Aug 2, 2011
You may have heard about the argument at the time of Louis Pasteur surrounding the question as to how to deal with bodily infestations. Pasteur had, of course, been a powerful advocate for the theory of germ-elimination as a basis for medical treatment. He was opposed in this view by Claude Bernard and Antoine Beauchamp, who insisted that “the germ is nothing; the terrain is everything.” While that argument may have been a little extreme, nevertheless it is reported that Pasteur conceded at the very end of his life that “Bernard was right. The terrain is everything; the germ is nothing.”
Even for all his celebrity as the one to discover the potential of eliminating bacteria through ‘pasteurization,’ Louis Pasteur apparently came to see that the greater leverage for healing lay in the body’s microbial and energetic environment. The bulk of the medical community, however, maintains the conviction, stemming ironically from Pasteur’s work, that the terrain is nothing, and of course bugs, germs, are problematic. Therefore we battle bugs to this day.
Nowadays we know that trillions of microbes co-exist with our cellular and inter-cellular structures – actually about ten times more microbes than cells! The vast majority of these microbes are vital parts of our ecology, facilitating chemical processes and interacting with each other and our cells in ways we’re just beginning to comprehend. In other words, we’re just beginning to understand the nature and complexity of the living terrain and what a gigantic part it plays in virtually every aspect of health.

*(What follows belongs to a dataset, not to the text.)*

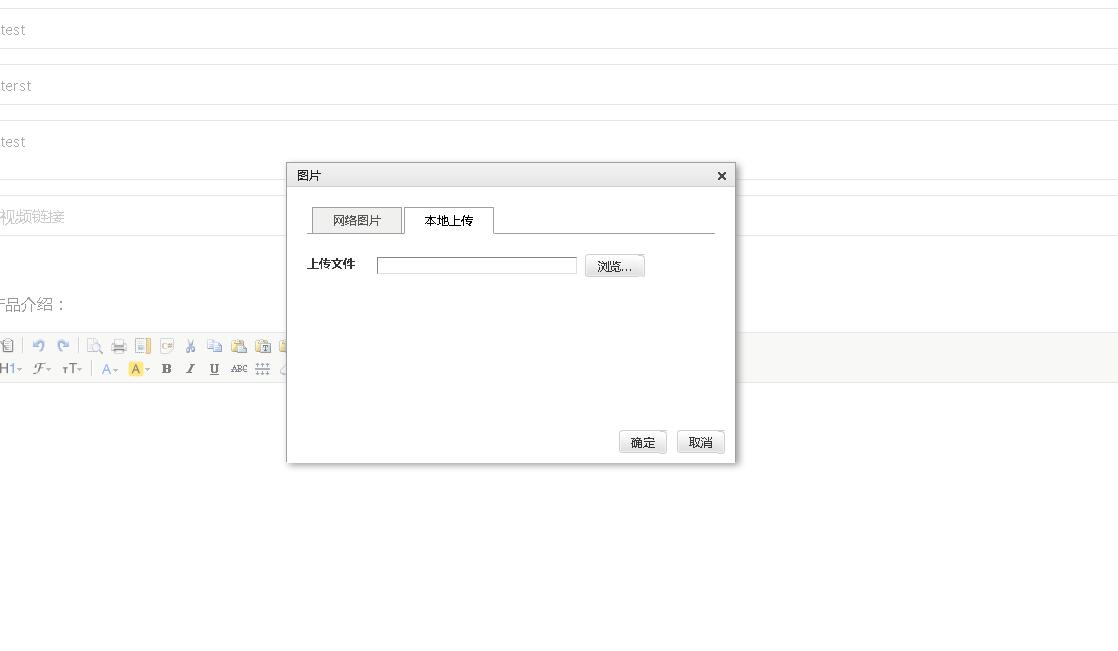Toggle italic formatting in the editor
Image resolution: width=1118 pixels, height=651 pixels.
tap(189, 369)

Given all that, our medical approach still tends to be stuck in the mode of “seek and destroy,” with bacteria and viruses seen as the most common targets. Over-use and over-prescription of antibiotics is a major problem, both for the havoc it tends to create in the digestive system and beyond and also in terms of the development of virulent antibiotic-resistant strains of infection. A recent article in the Townsend letter even questions the validity of attacking microbes as the primary way of addressing Lyme disease, seemingly an obvious ‘bug-related’ problem. Meanwhile, various ‘probiotics’ are being recognized as agents of healing and balance for a plethora of acute and chronic conditions.
What analogy could serve to illustrate this point? Well, there are many, but one stands out to me because of a pervasive item in the news lately. The story involving phone and voice mail hacking by a famous British tabloid owned by a global corporate magnate has been spreading to include other news organizations, local and national police forces and politicians at the highest levels. Here in the US, investigations have begun, and there seems no end in sight to what there might be to investigate!

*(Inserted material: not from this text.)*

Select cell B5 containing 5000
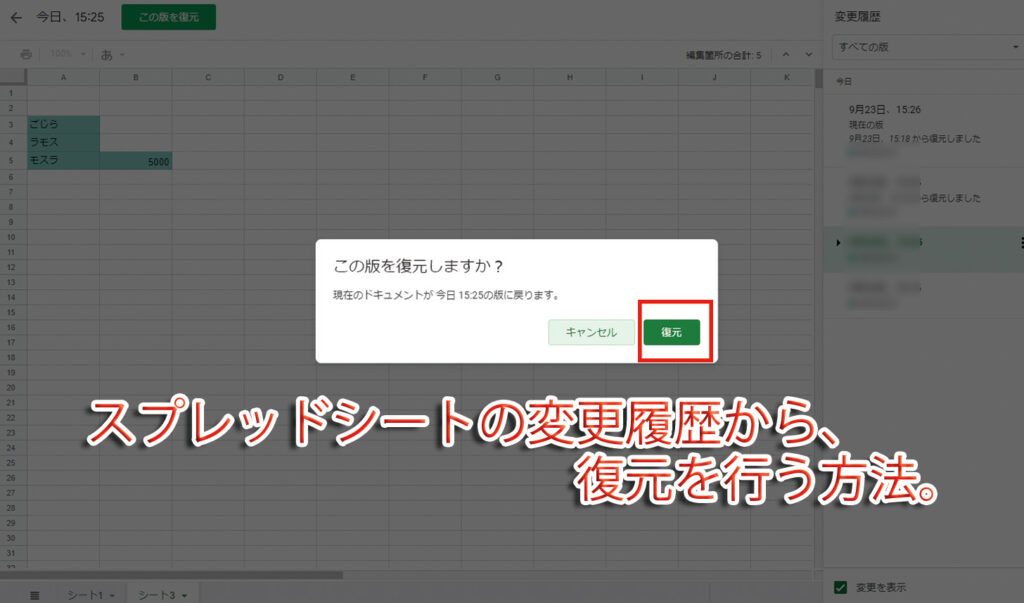This screenshot has height=603, width=1024. 137,159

What are the ‘bugs’ in this story? Incidents of electronic hacking, payoffs, collusion of corporate, government and law enforcement agencies in covert endeavors…the list goes on, and on! But what about the terrain? In this case the surrounding and permeating ethos involves a culture of sensationalism that rewards prying into other people’s business and ferreting out anything that will make headlines, true or not. We have hundreds of millions of people who have become addicted to this sensationalist onslaught just as surely as if they had been fed narcotic drugs. Competition is fierce, not to report news of import, but to out-titillate the competition, to out-shock other ‘news’ sources, to ‘get the scoop’ at all cost.
My point is this: in an atmosphere and a context of this nature, where whole populations of people have become part of a certain type of culture – in this case a culture that is constantly stimulated in the most powerful ways – there are going to be bugs! Those bugs may be heinous, but they are exactly what has been cultured by the culture! We can have trials, we can root out the evils and the evildoers, maybe even at high levels as we may think, but in the presence of such a culture, where the basic elements of that culture remain unquestioned, eliminating bugs will only breed other bugs, and perhaps more ‘prosecution-resistant’ strains! As Pasteur said, apparently on his deathbed, “Le terraine c’est tout” – the terrain is everything!
For those of us privileged to work in the natural healing arts, we have such a tremendous opportunity. We can help with the terrain at all levels. We live in a culture of disease, but we can encourage a different culture, one that values healthy lifestyle, prevention and minimal intervention. We can look beyond the surface concerns our patients bring us to the underlying ‘culturing’ elements that have produced the imbalance. And even if we are forced to deal with a few ‘bugs’ on a short-term basis to begin establishing balance, we do so with an eye to the longer-term process of establishing a new culture of health, both in and around the patient.
When one is a part of a certain culture, it can be hard to see that culture as an outsider might. That, too, is part of being an effective practitioner. We should be able to see that which is not obvious to our patients, and to guide them gently but firmly into the experience of a different culture. Whether that is done through ongoing education or periodic guidance, the results will tell us whether or not we have been able to achieve the greater goals of healing from the inside out.